China became the largest investor in the Arab region in 2016 with investments worth $29.5 billion.
Beijing surpassed the US and the UAE and now holds 31.9 per cent of the direct foreign investment in the region, according to figures published by the Arab Investment and Export Credit Guarantee Corp, which is a pan-Arab organisation owned by the governments of Arab states and 4 Arab financial institutions.
In total, the Middle East attracted over $92 billion worth of foreign investment according to the Investment Climate Report 2017. Nearly a third of foreign investment came from China followed by the UAE, which accounted for 16.4 per cent ($15.1 billion) of investments and then the US with only $6.9 billion worth of investment.
According to industry analysts, the growth was driven by the Belt and Road (B&R) initiative, which is a multi-national project headed by China to develop a Silk Road economic belt and a 21st century maritime Silk Road. The initiative prosed by Chinese President Xi Jinping focuses on connectivity and cooperation between Eurasian countries. The Middle East’s significance, said Chen Fengying, a research fellow at the China Institute of Contemporary International Relations, was the main reason for the increase in Chinese investment in the region.
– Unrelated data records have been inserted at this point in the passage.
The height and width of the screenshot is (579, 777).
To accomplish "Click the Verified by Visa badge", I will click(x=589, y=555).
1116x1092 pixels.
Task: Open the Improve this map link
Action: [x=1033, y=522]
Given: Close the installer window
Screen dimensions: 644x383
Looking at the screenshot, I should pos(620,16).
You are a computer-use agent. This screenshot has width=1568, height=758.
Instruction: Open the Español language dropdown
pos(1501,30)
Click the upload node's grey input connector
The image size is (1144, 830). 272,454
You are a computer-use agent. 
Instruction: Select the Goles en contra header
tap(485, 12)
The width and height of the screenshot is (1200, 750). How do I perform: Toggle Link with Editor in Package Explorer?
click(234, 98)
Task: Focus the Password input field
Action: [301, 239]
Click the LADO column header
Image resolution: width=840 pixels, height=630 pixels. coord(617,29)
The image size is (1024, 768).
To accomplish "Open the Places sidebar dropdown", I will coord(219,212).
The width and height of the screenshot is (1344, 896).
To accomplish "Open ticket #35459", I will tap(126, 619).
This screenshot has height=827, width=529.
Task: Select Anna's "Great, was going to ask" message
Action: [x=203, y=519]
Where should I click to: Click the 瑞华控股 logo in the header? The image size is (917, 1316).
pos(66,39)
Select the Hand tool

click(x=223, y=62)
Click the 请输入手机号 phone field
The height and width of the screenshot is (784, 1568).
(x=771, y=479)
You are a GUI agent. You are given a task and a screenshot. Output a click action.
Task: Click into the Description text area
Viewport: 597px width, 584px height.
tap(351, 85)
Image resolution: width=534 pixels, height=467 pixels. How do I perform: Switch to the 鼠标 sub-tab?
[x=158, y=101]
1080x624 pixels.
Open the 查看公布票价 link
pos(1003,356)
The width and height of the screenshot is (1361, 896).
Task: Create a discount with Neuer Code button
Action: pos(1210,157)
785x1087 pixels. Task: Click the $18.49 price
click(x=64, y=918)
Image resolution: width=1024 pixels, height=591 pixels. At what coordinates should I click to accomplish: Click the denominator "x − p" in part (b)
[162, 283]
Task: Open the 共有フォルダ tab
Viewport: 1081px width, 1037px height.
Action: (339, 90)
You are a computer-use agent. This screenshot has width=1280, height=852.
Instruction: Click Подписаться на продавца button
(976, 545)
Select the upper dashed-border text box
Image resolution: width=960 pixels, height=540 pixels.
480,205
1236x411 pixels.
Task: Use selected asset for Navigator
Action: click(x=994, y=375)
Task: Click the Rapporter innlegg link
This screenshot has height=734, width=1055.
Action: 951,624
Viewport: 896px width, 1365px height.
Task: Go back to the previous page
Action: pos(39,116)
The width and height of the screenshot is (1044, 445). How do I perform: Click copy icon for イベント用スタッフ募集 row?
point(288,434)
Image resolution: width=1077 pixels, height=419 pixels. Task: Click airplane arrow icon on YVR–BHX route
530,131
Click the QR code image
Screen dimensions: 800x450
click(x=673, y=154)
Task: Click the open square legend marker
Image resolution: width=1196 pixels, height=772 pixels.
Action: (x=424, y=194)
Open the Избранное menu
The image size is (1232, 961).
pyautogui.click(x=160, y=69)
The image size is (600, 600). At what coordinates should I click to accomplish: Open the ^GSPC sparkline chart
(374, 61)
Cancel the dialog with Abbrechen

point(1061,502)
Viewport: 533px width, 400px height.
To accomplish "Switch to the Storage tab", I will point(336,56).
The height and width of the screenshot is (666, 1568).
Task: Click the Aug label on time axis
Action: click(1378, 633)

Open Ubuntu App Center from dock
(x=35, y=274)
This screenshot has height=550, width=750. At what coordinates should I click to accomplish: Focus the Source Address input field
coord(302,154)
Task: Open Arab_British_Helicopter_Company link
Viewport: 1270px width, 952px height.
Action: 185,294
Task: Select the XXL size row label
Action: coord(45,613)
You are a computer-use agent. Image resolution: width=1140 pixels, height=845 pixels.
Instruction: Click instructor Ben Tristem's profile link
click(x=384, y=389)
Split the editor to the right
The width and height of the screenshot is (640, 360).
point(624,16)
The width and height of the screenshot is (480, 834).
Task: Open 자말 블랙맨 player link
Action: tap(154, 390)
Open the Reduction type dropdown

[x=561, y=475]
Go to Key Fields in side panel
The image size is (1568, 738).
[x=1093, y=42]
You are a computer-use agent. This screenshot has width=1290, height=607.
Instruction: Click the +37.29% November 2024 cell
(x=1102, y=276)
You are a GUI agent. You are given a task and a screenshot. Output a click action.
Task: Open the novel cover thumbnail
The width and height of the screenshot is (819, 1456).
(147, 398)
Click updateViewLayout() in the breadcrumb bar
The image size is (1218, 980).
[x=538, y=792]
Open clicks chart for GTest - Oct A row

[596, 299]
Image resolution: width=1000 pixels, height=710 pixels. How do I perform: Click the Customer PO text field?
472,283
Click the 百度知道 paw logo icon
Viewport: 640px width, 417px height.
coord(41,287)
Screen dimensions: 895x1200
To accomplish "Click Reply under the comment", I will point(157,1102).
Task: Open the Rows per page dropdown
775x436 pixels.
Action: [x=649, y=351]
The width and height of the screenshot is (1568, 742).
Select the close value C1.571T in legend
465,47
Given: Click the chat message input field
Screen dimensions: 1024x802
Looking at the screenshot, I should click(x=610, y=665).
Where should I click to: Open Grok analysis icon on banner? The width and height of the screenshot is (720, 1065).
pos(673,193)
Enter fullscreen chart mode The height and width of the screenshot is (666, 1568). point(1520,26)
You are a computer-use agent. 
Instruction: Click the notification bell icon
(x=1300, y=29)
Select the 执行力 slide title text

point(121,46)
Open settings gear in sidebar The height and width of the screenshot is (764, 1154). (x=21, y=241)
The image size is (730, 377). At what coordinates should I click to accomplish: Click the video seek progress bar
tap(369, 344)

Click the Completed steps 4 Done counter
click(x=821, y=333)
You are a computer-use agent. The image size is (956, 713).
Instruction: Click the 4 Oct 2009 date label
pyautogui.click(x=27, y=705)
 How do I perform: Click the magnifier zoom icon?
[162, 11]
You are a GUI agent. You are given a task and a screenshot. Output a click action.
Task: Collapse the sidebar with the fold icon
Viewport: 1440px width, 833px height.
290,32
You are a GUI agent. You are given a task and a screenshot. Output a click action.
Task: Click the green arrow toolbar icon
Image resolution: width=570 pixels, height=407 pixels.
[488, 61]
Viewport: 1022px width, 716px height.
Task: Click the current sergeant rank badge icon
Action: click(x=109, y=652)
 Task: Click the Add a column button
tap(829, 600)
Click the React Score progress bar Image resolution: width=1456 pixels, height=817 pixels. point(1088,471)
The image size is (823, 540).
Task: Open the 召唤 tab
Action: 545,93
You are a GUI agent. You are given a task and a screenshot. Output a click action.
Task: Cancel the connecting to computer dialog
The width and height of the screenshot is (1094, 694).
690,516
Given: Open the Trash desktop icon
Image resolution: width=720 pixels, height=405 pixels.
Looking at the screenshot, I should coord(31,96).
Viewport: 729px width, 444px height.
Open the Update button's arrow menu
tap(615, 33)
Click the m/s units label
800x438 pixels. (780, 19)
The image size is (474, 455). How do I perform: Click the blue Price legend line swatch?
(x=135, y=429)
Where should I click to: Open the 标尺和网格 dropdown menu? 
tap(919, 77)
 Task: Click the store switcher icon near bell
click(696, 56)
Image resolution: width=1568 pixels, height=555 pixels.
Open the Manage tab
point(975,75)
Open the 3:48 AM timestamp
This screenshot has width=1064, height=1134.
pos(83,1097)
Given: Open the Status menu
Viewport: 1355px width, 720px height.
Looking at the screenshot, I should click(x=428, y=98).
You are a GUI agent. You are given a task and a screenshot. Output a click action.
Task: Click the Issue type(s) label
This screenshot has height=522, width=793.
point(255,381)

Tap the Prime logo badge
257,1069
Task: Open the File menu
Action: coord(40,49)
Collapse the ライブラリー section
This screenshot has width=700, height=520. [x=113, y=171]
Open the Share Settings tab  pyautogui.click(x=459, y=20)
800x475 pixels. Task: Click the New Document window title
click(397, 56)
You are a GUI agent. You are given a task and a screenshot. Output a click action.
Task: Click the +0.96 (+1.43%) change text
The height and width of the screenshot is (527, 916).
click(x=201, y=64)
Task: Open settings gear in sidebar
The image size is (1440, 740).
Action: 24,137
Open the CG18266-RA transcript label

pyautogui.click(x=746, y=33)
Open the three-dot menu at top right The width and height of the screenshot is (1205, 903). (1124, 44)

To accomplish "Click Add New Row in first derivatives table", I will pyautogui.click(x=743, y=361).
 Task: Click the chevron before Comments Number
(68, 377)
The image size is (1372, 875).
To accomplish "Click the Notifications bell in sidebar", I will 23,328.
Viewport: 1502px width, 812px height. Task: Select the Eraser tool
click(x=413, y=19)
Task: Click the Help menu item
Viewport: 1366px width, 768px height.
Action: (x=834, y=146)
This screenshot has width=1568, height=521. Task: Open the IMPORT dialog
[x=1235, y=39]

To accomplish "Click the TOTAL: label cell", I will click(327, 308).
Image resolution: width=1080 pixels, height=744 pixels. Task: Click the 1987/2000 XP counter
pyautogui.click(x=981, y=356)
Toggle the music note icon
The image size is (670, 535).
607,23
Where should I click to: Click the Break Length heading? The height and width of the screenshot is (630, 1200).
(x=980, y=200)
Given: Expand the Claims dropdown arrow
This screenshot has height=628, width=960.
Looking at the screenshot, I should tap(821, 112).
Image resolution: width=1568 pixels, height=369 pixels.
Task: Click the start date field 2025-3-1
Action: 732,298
The regions soaring importance to China was also highlighted in a China Arab Policy Paper which provided details of the long term plans of the “strategic cooperation” between China and the Middle East. It’s thought that under the framework of the Belt and Road initiative, China will export labour and technologies to Arab countries and will also strengthen educational and people-to-people exchanges. Chinese companies like Huawei and ZTE have already set up branches in the region, which are expected to increase investment in the future.